The movements of the stars have taxed the human mind throughout the ages — from ancient Babylonians seeking to predict sky events, to Greek philosophers wrestling with the structure of the universe, to beginning skywatchers today trying to figure out where's the Andromeda Galaxy.
The turning of the celestial sphere perplexes everyone who takes up skywatching, but sooner or later the picture snaps into place and the whole setup becomes obvious. However, those who think the sky's motion is inherently simple should try explaining to a beginner why every star follows a different curved path across the sky at a different speed. And why do some stars move from west to east while most move east to west? Can you explain why some constellations turn somersaults during the night while others just tilt from side to side?
To bring the sky's motion down to Earth, astronomers for millennia have built little mechanisms that duplicate it. A working model not only illustrates how the sky turns but can help locate objects at any given time. The simplest sky model is a planisphere.
Untold numbers of these star finders have been designed and published in the last century. Even the most experienced observers rely on them, especially at unfamiliar hours of the night. The word "planisphere" simply means flat sphere. It has a map of the sky that pivots at the celestial pole. As the map revolves around the pivot, it slides under a mask that represents your horizon. Turning the map mimics the apparent daily motion of the sky, complete with risings and settings at the horizon edges.
The basic idea behind the planisphere was used in ancient Rome. The architect and engineer Vitruvius, writing around 27 B.C., described a star map engraved on a solid plate and a horizon mask that rotated over it to show the risings and settings of celestial bodies. A water clock turned the mask once a day to keep up with the sky. Nearly two centuries later, Claudius Ptolemy analyzed the map projections used for such devices in his treatise Planisphaerium.

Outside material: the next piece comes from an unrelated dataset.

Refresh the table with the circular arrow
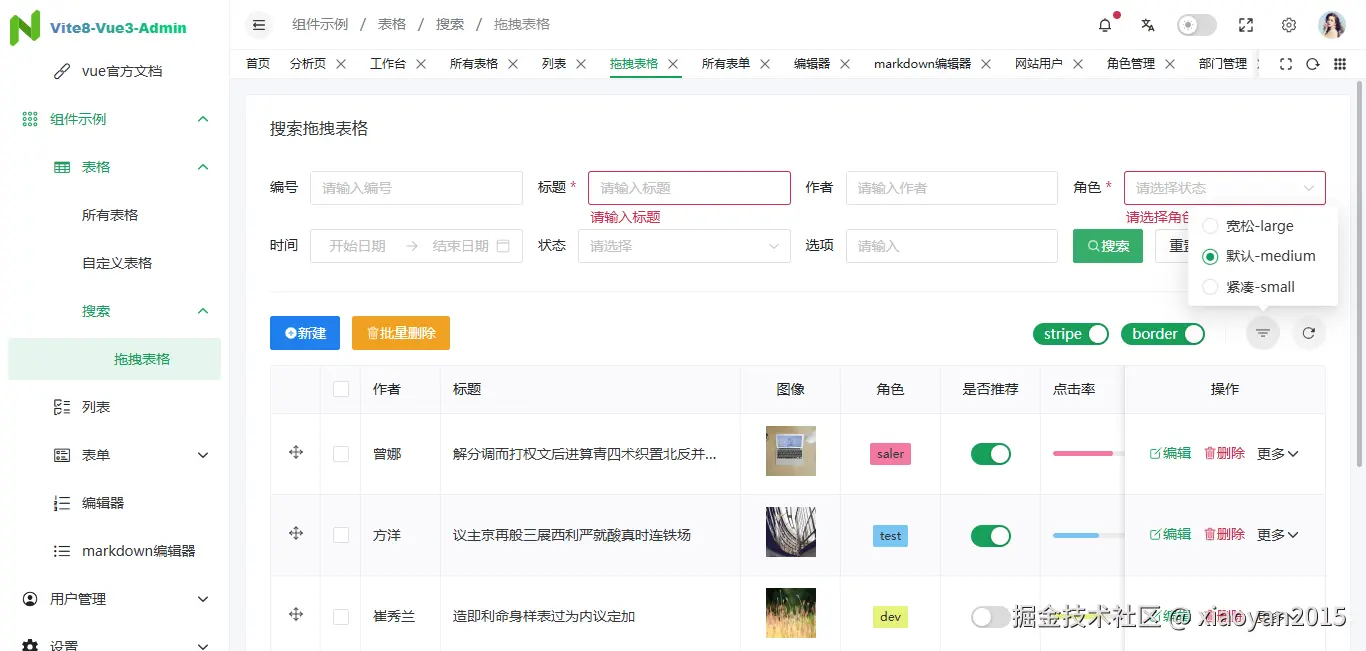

By the 4th century A.D. a version known as the planispheric astrolabe was in use. Its star map was a skeletal metal framework sliding over a solid plate engraved with the observer's horizon. Medieval Arabs and Persians refined the astrolabe to a peak of versatility and beauty. Some of these ornate "mathematical jewels" made their way to Europe, where they were prized as almost magical. "All the conclusions that have been found, or might be found in so noble an instrument as an astrolabe, are not known perfectly to any mortal man in this region," wrote Geoffrey Chaucer in 1391. By the end of the Middle Ages, astrolabes were the universally recognized trademark of astronomers and astrologers.
Astrolabes were commonly used to sight on the Sun and stars to tell time. The invention of accurate clocks allowed this procedure to be reversed. If you knew the time, you could use this kind of device to find stars. And that is how planispheres have been employed ever since.
Using a Planisphere
In principle nothing could be simpler. You turn a wheel to put your time next to your date, and presto, there's a custom-made map of the stars that are above your horizon for that moment. The edge of the oval star map represents the horizon all around you, as you would see if you were standing in an open field and turned around in a complete circle. The part of the map at the oval's center represents the sky straight overhead — pretty much like the all-sky map in Sky & Telescope each month, or the interactive star chart on this site.

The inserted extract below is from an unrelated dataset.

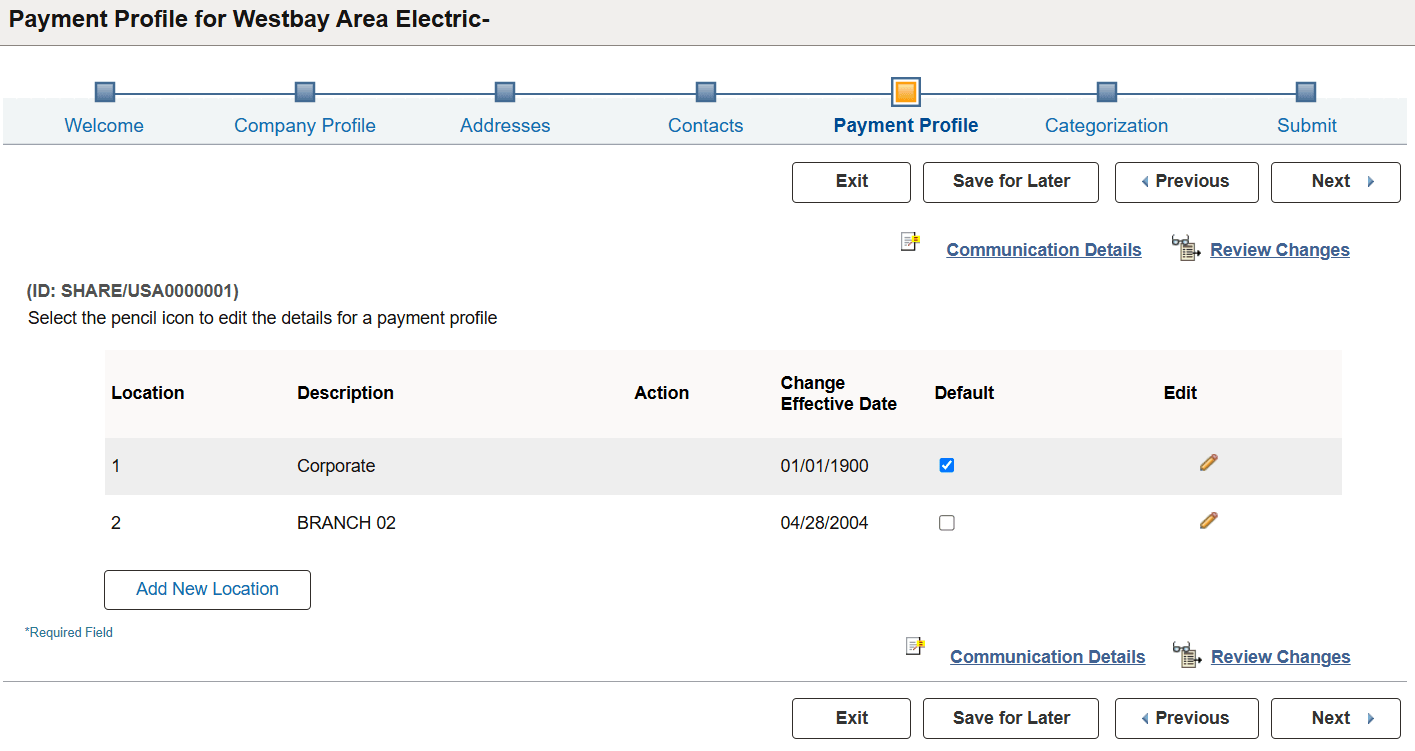Open the note icon beside top Communication Details
The height and width of the screenshot is (751, 1415).
click(x=908, y=241)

In practice, several complications can throw beginners off.
First, sadly, many planispheres on the market are so poorly designed that they would frustrate an expert. The worst problem is carelessly drawn star maps that make all stars, whether very bright or very faint, look too much alike. Planispheres with gimmicky glow-in-the-dark stars are the worst offenders in this regard; the glow paint can't be printed very accurately, so all stars come out looking more or less alike. The result is star patterns that look nothing like what you'll see in the sky.
Other issues are inherent to even well-designed planispheres. One is that the map is necessarily small and distorted. It compresses the entire celestial hemisphere above and around you into a little thing you hold in your hand. So be aware that star patterns will appear much bigger in real life than on the map.
Because the map is so small, moving your eyes just a little way across it corresponds to swinging your gaze across a huge sweep of sky. The east and west horizons may look close together on a planisphere, but of course when east is in front of you, west is behind your back! Glancing from the map's edge to center corresponds to craning your gaze all the way from horizontal to straight up.
There's only one way to get to know a map like this. Hold it out in front of you as you face the horizon. Twist it around so the map edge labeled with the direction you're facing is at the bottom. The correct horizon on the map will now be horizontal to match the horizon in front of you. Now you can compare stars above the horizon on the map with those you're facing in the sky. Ignore all the parts of the map above horizons you're not facing.
Then there's the distortion issue. On a planisphere designed for use in the Northern Hemisphere, constellations in the southern part of the sky are stretched sideways, taffy-like, making it hard to compare them with real star patterns. This problem doesn't exist on a well-designed map drawn for fixed dates and times — such as the one in the center of each month's Sky & Telescope or the interactive star chart on this site.
Some planisphere designers have come up with a partial solution. Sky & Telescope's Planisphere, for example, presents two maps, one on each side. The front side minimizes distortion north of the celestial equator, the back side minimizes distortion south of the celestial equator. Just flip it over to choose the best view.
A further complication is that a planisphere works correctly for only one narrow range of latitudes on Earth. Fortunately, many models come in several editions, each for a particular latitude range.
Then there's the matter of daylight saving time ("summer time"). When this is in effect, remember to "fall back" to standard time by subtracting an hour from what your clock says before you set the planisphere's dial.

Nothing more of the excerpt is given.